__Provided text__.
__________
Speakers have a blind spot in their linguistic capacity. They have great trouble distinguishing between the word and its meaning. There’s nothing surprising about it: we do a lot of our thinking in words, so the two — thought and word — incline to meld into one another.

So it is also not surprising that the formality of a word can influence its semantic shifts. Our social attitude to a word’s sound-place in the language is part of its meaning.

So far we’ve got the following aspects of meaning:

– idea

– social attitude to the idea and relation of the idea to other ideas

– attitude to the sound shape and the relation of the sound shape to other sound shapes

– reference.

Less observed is the possibility of drift caused by the reference.
__________
__Task list__.
1. In the passage on word meaning, what do speakers have great trouble distinguishing between?
2. Reproduce a stretch of the passage on word meaning verbatim, starting at "So it is also" and ending after "of its meaning.".

__Dataset excerpts__.
__________
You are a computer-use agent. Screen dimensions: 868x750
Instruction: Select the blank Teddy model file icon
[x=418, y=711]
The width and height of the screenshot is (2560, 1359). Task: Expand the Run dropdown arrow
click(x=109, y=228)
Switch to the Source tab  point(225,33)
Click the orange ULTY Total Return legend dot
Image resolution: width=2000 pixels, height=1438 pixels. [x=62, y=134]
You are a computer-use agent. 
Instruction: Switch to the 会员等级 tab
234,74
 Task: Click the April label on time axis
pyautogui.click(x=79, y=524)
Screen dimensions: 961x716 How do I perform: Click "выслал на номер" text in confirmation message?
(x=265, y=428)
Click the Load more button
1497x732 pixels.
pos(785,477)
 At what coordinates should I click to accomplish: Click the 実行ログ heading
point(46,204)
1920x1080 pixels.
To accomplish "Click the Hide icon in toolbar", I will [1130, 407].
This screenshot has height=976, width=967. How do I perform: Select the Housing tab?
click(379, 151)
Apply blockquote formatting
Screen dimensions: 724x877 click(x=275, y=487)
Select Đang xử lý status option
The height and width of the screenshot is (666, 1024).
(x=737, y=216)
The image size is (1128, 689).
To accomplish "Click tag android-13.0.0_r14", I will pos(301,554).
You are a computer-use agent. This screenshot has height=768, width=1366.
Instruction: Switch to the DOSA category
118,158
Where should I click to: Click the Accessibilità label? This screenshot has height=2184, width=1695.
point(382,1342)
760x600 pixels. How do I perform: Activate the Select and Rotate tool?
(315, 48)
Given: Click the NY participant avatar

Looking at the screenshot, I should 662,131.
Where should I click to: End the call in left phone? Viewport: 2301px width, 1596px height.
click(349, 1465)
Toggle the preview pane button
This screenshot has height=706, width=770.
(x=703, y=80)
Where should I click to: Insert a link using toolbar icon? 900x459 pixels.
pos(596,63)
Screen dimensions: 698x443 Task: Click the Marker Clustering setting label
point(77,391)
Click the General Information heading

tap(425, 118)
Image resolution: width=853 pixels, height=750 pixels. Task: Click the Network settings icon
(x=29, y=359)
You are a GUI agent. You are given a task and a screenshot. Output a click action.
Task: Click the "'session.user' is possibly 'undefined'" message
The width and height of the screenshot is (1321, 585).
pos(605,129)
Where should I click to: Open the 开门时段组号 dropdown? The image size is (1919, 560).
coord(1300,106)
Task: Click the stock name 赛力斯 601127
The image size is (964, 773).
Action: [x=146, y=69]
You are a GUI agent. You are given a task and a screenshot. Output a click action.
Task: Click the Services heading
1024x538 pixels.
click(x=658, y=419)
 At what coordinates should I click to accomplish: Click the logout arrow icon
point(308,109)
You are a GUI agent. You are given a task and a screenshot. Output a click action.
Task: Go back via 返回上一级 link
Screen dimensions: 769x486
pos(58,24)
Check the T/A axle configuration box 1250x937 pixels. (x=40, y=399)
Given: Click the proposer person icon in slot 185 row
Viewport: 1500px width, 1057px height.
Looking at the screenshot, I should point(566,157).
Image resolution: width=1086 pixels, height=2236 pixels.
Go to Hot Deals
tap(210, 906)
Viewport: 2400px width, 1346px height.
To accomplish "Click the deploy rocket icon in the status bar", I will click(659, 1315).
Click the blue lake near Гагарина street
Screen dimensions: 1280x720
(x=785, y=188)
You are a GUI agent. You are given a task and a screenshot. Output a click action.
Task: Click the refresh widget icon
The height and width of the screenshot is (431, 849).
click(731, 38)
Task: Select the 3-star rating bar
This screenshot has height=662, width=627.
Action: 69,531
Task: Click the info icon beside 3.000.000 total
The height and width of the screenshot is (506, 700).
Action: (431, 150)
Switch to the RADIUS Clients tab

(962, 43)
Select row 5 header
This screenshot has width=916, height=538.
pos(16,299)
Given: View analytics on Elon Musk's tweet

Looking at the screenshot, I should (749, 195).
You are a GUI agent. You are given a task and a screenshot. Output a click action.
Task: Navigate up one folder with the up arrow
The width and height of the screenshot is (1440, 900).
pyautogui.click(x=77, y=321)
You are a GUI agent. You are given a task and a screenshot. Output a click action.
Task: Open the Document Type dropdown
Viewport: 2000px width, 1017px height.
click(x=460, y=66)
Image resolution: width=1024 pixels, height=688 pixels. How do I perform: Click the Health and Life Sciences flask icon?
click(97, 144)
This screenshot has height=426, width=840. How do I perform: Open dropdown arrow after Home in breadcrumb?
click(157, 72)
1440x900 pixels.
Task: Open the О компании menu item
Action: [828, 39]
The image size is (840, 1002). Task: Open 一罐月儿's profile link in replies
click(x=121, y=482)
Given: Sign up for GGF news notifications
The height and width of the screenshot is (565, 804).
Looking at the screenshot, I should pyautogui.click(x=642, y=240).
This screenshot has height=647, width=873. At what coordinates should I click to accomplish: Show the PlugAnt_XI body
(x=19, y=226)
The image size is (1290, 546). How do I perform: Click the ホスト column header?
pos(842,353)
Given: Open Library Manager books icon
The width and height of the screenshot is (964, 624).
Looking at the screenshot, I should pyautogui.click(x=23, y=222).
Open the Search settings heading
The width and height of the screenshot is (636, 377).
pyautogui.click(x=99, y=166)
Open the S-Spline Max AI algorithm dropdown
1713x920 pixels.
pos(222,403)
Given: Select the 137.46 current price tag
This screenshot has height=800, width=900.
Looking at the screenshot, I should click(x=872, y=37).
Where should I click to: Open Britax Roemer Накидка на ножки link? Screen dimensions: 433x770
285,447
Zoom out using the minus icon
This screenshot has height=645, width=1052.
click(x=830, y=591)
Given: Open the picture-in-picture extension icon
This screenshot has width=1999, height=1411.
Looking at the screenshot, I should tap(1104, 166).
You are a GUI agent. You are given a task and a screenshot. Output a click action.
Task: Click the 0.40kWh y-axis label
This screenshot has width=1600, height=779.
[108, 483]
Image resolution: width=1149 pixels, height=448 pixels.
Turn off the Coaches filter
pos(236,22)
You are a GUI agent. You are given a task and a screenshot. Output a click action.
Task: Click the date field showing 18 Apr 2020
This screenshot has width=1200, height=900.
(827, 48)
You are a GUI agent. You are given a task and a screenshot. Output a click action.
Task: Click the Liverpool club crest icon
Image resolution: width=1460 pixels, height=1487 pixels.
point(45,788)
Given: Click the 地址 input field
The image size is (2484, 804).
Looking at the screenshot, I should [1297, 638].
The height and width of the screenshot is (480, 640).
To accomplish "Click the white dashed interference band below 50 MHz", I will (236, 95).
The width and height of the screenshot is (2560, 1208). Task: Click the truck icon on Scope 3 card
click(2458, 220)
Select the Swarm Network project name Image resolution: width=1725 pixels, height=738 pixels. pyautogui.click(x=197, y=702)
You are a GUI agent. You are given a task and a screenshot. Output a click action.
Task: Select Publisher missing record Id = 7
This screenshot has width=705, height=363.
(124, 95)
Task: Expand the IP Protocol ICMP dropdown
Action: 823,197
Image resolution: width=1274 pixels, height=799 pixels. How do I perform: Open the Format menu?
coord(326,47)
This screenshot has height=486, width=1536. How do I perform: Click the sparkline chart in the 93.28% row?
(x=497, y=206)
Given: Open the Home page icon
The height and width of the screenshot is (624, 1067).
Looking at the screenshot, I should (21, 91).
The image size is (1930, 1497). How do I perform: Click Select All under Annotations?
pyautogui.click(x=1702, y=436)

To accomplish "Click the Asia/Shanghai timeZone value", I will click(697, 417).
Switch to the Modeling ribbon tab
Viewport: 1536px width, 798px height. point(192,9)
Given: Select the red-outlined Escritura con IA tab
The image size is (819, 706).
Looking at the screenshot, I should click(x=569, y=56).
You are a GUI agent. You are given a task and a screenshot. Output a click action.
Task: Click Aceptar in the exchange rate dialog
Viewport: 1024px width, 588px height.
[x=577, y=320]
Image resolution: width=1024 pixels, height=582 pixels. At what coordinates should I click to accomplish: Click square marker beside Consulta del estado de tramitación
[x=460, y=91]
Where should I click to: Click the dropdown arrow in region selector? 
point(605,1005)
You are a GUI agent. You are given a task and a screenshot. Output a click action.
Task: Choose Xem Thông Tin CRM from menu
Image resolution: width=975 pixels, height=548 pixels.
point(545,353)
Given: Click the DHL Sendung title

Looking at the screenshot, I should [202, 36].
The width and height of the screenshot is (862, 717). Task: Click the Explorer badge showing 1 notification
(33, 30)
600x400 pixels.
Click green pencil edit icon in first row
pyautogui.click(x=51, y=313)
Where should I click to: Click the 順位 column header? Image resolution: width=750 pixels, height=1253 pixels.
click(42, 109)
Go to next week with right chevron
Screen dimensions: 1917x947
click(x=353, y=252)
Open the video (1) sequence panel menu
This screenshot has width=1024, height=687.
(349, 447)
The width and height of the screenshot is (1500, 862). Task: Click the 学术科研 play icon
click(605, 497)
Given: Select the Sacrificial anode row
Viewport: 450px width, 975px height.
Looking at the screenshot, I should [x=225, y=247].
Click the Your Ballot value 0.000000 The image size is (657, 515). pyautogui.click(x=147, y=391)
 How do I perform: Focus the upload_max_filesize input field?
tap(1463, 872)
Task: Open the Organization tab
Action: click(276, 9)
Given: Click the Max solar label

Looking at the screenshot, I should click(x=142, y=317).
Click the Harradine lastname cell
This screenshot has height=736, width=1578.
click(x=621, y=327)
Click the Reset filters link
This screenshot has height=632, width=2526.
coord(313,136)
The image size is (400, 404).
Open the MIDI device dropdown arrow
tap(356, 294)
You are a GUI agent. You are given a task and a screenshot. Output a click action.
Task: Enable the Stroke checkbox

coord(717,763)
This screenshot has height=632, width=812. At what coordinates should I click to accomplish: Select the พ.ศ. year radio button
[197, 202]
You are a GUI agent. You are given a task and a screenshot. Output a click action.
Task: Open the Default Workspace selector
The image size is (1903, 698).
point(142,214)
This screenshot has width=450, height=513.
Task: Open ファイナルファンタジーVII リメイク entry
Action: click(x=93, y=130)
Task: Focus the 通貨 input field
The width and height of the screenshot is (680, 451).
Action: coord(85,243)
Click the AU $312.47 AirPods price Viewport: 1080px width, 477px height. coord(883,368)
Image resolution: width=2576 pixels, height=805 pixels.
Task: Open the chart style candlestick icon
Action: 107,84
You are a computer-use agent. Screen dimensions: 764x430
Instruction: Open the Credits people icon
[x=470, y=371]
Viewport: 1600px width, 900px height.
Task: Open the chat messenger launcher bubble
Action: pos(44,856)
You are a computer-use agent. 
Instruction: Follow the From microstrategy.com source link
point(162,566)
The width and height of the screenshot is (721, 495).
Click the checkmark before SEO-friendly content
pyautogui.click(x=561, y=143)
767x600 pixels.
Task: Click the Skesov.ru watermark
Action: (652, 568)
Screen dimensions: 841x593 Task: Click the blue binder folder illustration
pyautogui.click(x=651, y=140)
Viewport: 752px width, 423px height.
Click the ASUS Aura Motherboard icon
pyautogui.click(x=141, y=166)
__________
__Solutions per task__.
1. The word and its meaning.

2.
So it is also not surprising that the formality of a word can influence its semantic shifts. Our social attitude to a word’s sound-place in the language is part of its meaning.